# Some records:
☆ ☆ ☆ ☆
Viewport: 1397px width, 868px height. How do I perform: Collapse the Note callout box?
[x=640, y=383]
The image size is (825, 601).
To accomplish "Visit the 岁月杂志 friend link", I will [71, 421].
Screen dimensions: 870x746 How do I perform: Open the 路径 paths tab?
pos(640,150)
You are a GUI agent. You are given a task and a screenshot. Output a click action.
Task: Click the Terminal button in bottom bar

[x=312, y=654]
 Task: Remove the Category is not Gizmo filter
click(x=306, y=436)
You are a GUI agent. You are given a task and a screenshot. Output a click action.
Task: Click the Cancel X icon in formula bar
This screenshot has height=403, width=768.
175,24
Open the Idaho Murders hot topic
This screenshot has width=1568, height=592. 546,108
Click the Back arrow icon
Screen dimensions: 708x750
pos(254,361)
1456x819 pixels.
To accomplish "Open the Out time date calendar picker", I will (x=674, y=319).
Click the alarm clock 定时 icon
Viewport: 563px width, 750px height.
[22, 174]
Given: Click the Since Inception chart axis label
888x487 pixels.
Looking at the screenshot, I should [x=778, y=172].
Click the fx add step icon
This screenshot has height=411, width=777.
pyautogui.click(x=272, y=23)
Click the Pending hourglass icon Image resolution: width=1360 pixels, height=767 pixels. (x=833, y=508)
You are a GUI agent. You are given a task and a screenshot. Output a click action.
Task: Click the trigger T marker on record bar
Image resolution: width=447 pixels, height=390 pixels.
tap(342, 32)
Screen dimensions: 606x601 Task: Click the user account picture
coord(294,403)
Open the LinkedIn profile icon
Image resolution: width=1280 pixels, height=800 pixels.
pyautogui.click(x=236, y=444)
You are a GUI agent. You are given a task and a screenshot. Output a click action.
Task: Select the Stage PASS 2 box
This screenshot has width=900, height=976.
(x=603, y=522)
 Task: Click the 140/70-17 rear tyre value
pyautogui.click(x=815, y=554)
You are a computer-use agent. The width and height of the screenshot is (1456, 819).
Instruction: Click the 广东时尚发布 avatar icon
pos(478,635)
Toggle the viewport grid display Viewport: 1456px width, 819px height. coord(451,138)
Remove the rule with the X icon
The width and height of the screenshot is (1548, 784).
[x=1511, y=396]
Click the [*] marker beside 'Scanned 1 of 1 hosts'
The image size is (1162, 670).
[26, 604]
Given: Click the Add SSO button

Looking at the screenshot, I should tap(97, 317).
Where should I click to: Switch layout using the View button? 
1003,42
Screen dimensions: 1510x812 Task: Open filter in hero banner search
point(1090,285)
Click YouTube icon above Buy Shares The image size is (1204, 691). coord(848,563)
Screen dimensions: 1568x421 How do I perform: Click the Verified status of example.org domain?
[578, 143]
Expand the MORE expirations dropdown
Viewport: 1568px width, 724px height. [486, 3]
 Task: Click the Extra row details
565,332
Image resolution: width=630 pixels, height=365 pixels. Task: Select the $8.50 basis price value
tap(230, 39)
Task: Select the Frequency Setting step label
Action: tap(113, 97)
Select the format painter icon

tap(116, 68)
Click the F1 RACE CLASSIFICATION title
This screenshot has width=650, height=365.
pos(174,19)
☆ ☆ ☆ ☆
# AIM OF THE TASK:
Copy all of the records above line for line, without any change.

# EXPECTED OUTPUT:
Viewport: 1397px width, 868px height. How do I perform: Collapse the Note callout box?
[x=640, y=383]
The image size is (825, 601).
To accomplish "Visit the 岁月杂志 friend link", I will [71, 421].
Screen dimensions: 870x746 How do I perform: Open the 路径 paths tab?
pos(640,150)
You are a GUI agent. You are given a task and a screenshot. Output a click action.
Task: Click the Terminal button in bottom bar

[x=312, y=654]
 Task: Remove the Category is not Gizmo filter
click(x=306, y=436)
You are a GUI agent. You are given a task and a screenshot. Output a click action.
Task: Click the Cancel X icon in formula bar
This screenshot has height=403, width=768.
175,24
Open the Idaho Murders hot topic
This screenshot has width=1568, height=592. 546,108
Click the Back arrow icon
Screen dimensions: 708x750
pos(254,361)
1456x819 pixels.
To accomplish "Open the Out time date calendar picker", I will (x=674, y=319).
Click the alarm clock 定时 icon
Viewport: 563px width, 750px height.
[22, 174]
Given: Click the Since Inception chart axis label
888x487 pixels.
Looking at the screenshot, I should [x=778, y=172].
Click the fx add step icon
This screenshot has height=411, width=777.
pyautogui.click(x=272, y=23)
Click the Pending hourglass icon Image resolution: width=1360 pixels, height=767 pixels. (x=833, y=508)
You are a GUI agent. You are given a task and a screenshot. Output a click action.
Task: Click the trigger T marker on record bar
Image resolution: width=447 pixels, height=390 pixels.
tap(342, 32)
Screen dimensions: 606x601 Task: Click the user account picture
coord(294,403)
Open the LinkedIn profile icon
Image resolution: width=1280 pixels, height=800 pixels.
pyautogui.click(x=236, y=444)
You are a GUI agent. You are given a task and a screenshot. Output a click action.
Task: Select the Stage PASS 2 box
This screenshot has width=900, height=976.
(x=603, y=522)
 Task: Click the 140/70-17 rear tyre value
pyautogui.click(x=815, y=554)
You are a computer-use agent. The width and height of the screenshot is (1456, 819).
Instruction: Click the 广东时尚发布 avatar icon
pos(478,635)
Toggle the viewport grid display Viewport: 1456px width, 819px height. coord(451,138)
Remove the rule with the X icon
The width and height of the screenshot is (1548, 784).
[x=1511, y=396]
Click the [*] marker beside 'Scanned 1 of 1 hosts'
The image size is (1162, 670).
[26, 604]
Given: Click the Add SSO button

Looking at the screenshot, I should tap(97, 317).
Where should I click to: Switch layout using the View button? 
1003,42
Screen dimensions: 1510x812 Task: Open filter in hero banner search
point(1090,285)
Click YouTube icon above Buy Shares The image size is (1204, 691). coord(848,563)
Screen dimensions: 1568x421 How do I perform: Click the Verified status of example.org domain?
[578, 143]
Expand the MORE expirations dropdown
Viewport: 1568px width, 724px height. [486, 3]
 Task: Click the Extra row details
565,332
Image resolution: width=630 pixels, height=365 pixels. Task: Select the $8.50 basis price value
tap(230, 39)
Task: Select the Frequency Setting step label
Action: tap(113, 97)
Select the format painter icon

tap(116, 68)
Click the F1 RACE CLASSIFICATION title
This screenshot has width=650, height=365.
pos(174,19)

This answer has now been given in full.